Information:
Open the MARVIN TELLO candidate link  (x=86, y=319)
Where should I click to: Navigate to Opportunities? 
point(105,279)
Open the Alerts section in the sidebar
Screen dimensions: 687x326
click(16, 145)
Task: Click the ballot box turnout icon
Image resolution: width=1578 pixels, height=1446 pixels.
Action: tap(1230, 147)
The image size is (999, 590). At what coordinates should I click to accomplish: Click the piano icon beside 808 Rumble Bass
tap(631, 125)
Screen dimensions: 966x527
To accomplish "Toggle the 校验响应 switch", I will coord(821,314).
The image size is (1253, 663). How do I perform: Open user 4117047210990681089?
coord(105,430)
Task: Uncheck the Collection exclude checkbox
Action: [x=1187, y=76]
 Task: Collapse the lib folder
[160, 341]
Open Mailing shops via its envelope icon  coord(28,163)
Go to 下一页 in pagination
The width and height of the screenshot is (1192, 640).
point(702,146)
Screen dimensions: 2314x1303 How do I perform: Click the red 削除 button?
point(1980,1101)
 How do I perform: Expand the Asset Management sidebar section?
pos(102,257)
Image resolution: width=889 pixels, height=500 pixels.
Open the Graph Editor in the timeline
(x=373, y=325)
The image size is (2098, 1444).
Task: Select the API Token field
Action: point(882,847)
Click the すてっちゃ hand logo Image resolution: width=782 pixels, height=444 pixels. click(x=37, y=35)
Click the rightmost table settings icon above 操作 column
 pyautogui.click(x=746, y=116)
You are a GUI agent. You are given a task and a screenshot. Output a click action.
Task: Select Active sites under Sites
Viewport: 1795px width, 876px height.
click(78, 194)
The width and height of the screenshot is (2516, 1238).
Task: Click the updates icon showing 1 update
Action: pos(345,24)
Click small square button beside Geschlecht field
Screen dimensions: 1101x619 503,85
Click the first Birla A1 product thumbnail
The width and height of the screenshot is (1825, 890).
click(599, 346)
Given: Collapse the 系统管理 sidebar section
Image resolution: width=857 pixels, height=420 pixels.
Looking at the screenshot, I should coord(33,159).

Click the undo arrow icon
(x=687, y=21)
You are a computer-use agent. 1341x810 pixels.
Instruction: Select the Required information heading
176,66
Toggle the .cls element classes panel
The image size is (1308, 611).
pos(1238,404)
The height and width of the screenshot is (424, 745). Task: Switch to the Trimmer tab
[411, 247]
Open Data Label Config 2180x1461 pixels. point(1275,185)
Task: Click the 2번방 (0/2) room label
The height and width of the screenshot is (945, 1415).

Task directions: Could you copy the listing above word for word?

Solution to this task:
Open the MARVIN TELLO candidate link  (x=86, y=319)
Where should I click to: Navigate to Opportunities? 
point(105,279)
Open the Alerts section in the sidebar
Screen dimensions: 687x326
click(16, 145)
Task: Click the ballot box turnout icon
Image resolution: width=1578 pixels, height=1446 pixels.
Action: tap(1230, 147)
The image size is (999, 590). At what coordinates should I click to accomplish: Click the piano icon beside 808 Rumble Bass
tap(631, 125)
Screen dimensions: 966x527
To accomplish "Toggle the 校验响应 switch", I will coord(821,314).
The image size is (1253, 663). How do I perform: Open user 4117047210990681089?
coord(105,430)
Task: Uncheck the Collection exclude checkbox
Action: [x=1187, y=76]
 Task: Collapse the lib folder
[160, 341]
Open Mailing shops via its envelope icon  coord(28,163)
Go to 下一页 in pagination
The width and height of the screenshot is (1192, 640).
point(702,146)
Screen dimensions: 2314x1303 How do I perform: Click the red 削除 button?
point(1980,1101)
 How do I perform: Expand the Asset Management sidebar section?
pos(102,257)
Image resolution: width=889 pixels, height=500 pixels.
Open the Graph Editor in the timeline
(x=373, y=325)
The image size is (2098, 1444).
Task: Select the API Token field
Action: point(882,847)
Click the すてっちゃ hand logo Image resolution: width=782 pixels, height=444 pixels. click(x=37, y=35)
Click the rightmost table settings icon above 操作 column
 pyautogui.click(x=746, y=116)
You are a GUI agent. You are given a task and a screenshot. Output a click action.
Task: Select Active sites under Sites
Viewport: 1795px width, 876px height.
click(78, 194)
The width and height of the screenshot is (2516, 1238).
Task: Click the updates icon showing 1 update
Action: pos(345,24)
Click small square button beside Geschlecht field
Screen dimensions: 1101x619 503,85
Click the first Birla A1 product thumbnail
The width and height of the screenshot is (1825, 890).
click(599, 346)
Given: Collapse the 系统管理 sidebar section
Image resolution: width=857 pixels, height=420 pixels.
Looking at the screenshot, I should coord(33,159).

Click the undo arrow icon
(x=687, y=21)
You are a computer-use agent. 1341x810 pixels.
Instruction: Select the Required information heading
176,66
Toggle the .cls element classes panel
The image size is (1308, 611).
pos(1238,404)
The height and width of the screenshot is (424, 745). Task: Switch to the Trimmer tab
[411, 247]
Open Data Label Config 2180x1461 pixels. point(1275,185)
Task: Click the 2번방 (0/2) room label
The height and width of the screenshot is (945, 1415).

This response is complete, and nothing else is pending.